Challenge Link (coming soon)

Action Detection

Lead: Francesco Ragusa, University of Catania, IT
Summary: The challenge requires detecting and recognising all action instances within an untrimmed video. The challenge will be carried out on the EPIC-KITCHENS-100 dataset.
Current SOTA: Results
Previous Winner: Action Avg. mAP 31.97

Challenge Link (coming soon)

Domain Adaptation Challenge for Action Recognition

Lead: Saptarshi Sinha, University of Bristol, UK
Summary: Given labelled videos from the source domain and unlabelled videos from the target domain, the goal is to classify actions in the target domain. An action is defined as a verb and noun depicted in a trimmed video clip.
Current SOTA: Paper
Previous Winner: 43.17 for action accuracy

Challenge Link (coming soon)

Multi-Instance Retrieval

Lead: Prajwal Gatti, University of Bristol, UK
Summary: Perform cross-modal retrieval by searching between vision and text modalities.
Current SOTA: Paper
Previous Winner: Normalised Discounted Cumulative Gain (%) Avg. - 74.25

Challenge Link (coming soon)

Semi-Supervised Video-Object Segmentation

Lead: Rhodri Guerrier, University of Bristol, UK
Summary:Given a sub-sequence of frames with M object masks in the first frame, the goal of this challenge is to segment these through the remaining frames. Other objects not present in the first frame of the sub-sequence are excluded from this benchmark.
Current SOTA:Webpage

Challenge Link (coming soon)

EPIC-SOUNDS Audio-Based Interaction Recognition

Lead: Omar Emara, University of Bristol, UK
Summary: Recognising interactions from audio data from EPIC-Sounds (classify the audio).
Current SOTA: User: JMCarrot
Previous Winner: N/A

Challenge Link (coming soon)

EPIC-SOUNDS Audio-Based Interaction Detection

Lead: Omar Emara, University of Bristol, UK
Summary: Classify all audio-based interactions (recognition) from audio data of EPIC-Sounds and predict their start and end times for a given video.
Current SOTA: User: shuming
Previous Winner: N/A

Challenge Link (coming soon)

HD-EPIC Challenge

Please check the HD-EPIC website for more information on the HD-EPIC challenges.
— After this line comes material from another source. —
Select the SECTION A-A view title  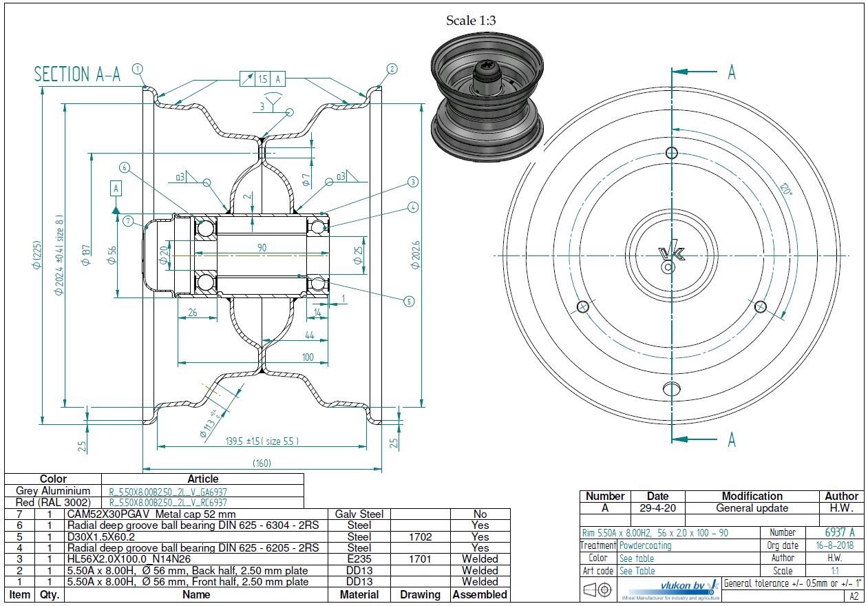point(77,74)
Links to individual challenges are also reported below.

HD-EPIC Challenges - VQA

Lead: Prajwal Gatti, University of Bristol, UK
Summary: Given a question belonging to any one of the seven types defined in the HD-EPIC VQA benchmark, the goal is to predict the correct answer among the five listed choices.
Current SOTA: Gemini Pro
Previous Winner: N/A

Challenge Link (coming soon)

Call for Papers

You are invited to submit papers to the third edition of joint egocentric vision workshop which will be held alongside CVPR 2026 in Denver.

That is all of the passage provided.